Exercise requirements:
**A.** In the passage on photons creating electron–hole pairs, copy the wording verbatim. Begin at the words "Let us consider" and stop after "the light‐generated current.".
**B.** Translate this sentence from the passage on photons creating electron–hole pairs into Spanish: "Photon 6 also creates an electron–hole pair, but well away from the junction and its associated electric field."
**C.** The passage on photons creating electron–hole pairs describes the free electron produced by photon 6. In one to three sentences, explain why it wanders randomly through the silicon lattice instead of being swept across the junction right away.

Study text:
=== Begin Enclosure ===
Let us consider the three photons in Figure 2.8 that successfully create electron–hole pairs in the crystal lattice. Number 4 produces a pair in the p‐type region, close to the junction. Its free electron, a minority carrier in p‐type material, is easily swept across the junction and collected. So is the hole produced in the n‐type region by number 5, which is swept across the junction in the opposite direction. Both these minority carriers should contribute to the light‐generated current.

Photon 6 also creates an electron–hole pair, but well away from the junction and its associated electric field. The free electron does not immediately experience “a hill to roll down,” but instead starts wandering randomly through the silicon lattice. In the figure it is shown eventually reaching the junction and being swept away to success. But the journey is a dangerous one: it may instead encounter a hole and be annihilated. Although such recombination is not illustrated in the figure, unfortunately it occurs not only in the main body of the cell (bulk recombination) but also even more importantly at the edges and metal contacts due to defects and impurities in the crystal.
=== End Enclosure ===
Source data:
=== Begin Enclosure ===
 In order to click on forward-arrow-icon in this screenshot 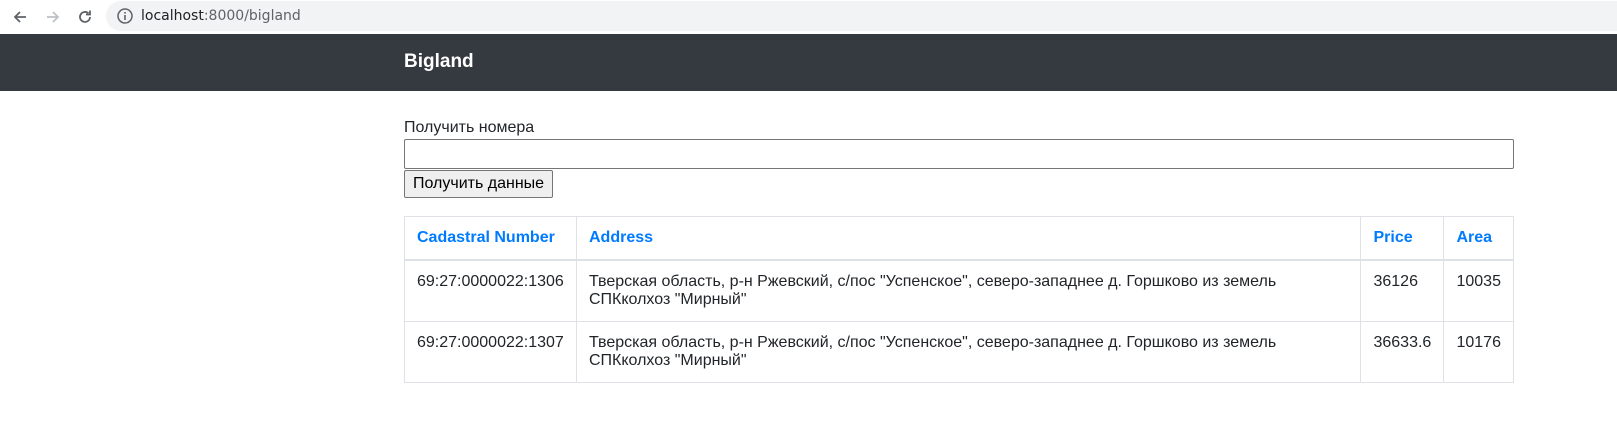, I will do `click(53, 17)`.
=== End Enclosure ===
Outputs by task:
**A.**
Let us consider the three photons in Figure 2.8 that successfully create electron–hole pairs in the crystal lattice. Number 4 produces a pair in the p‐type region, close to the junction. Its free electron, a minority carrier in p‐type material, is easily swept across the junction and collected. So is the hole produced in the n‐type region by number 5, which is swept across the junction in the opposite direction. Both these minority carriers should contribute to the light‐generated current.

**B.** El fotón 6 también crea un par electrón-hueco, pero muy lejos de la unión y de su campo eléctrico asociado.

**C.** Photon 6 creates its electron–hole pair well away from the junction and its associated electric field. The free electron therefore does not immediately experience "a hill to roll down," so it wanders randomly through the silicon lattice.